ROWS:
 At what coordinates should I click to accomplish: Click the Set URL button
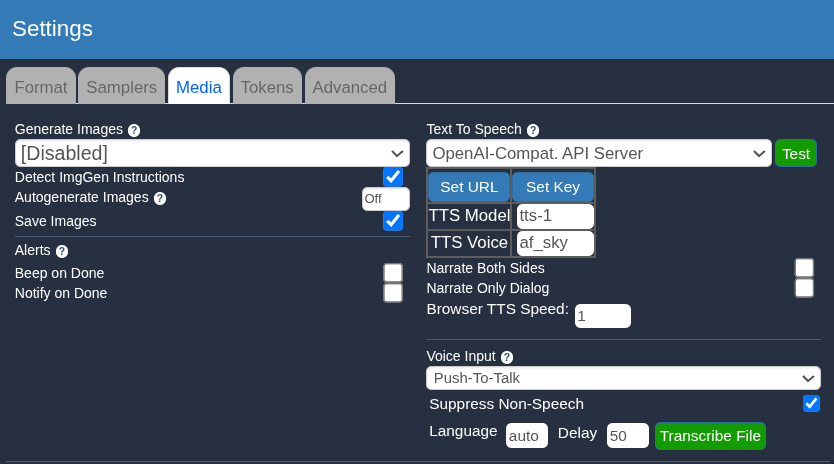[x=469, y=187]
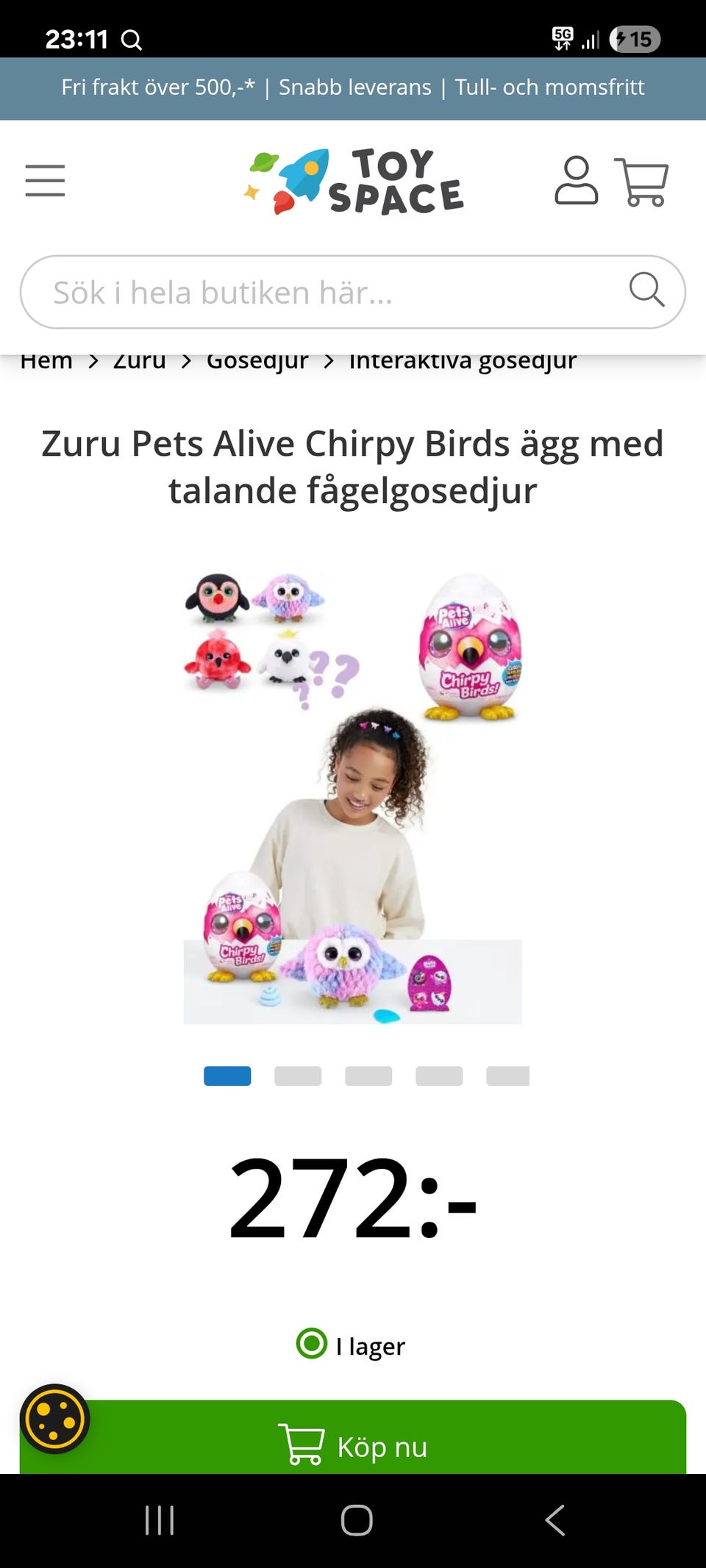Screen dimensions: 706x1568
Task: Select fourth image carousel indicator
Action: point(439,1075)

EXERCISE PROMPT: Return all of the data above line for line and unchanged, leaving out the pictures.

SOLUTION TO THE EXERCISE:
 At what coordinates should I click to accomplish: Click the Set URL button
[x=469, y=187]
Screen dimensions: 706x1568
Task: Select fourth image carousel indicator
Action: point(439,1075)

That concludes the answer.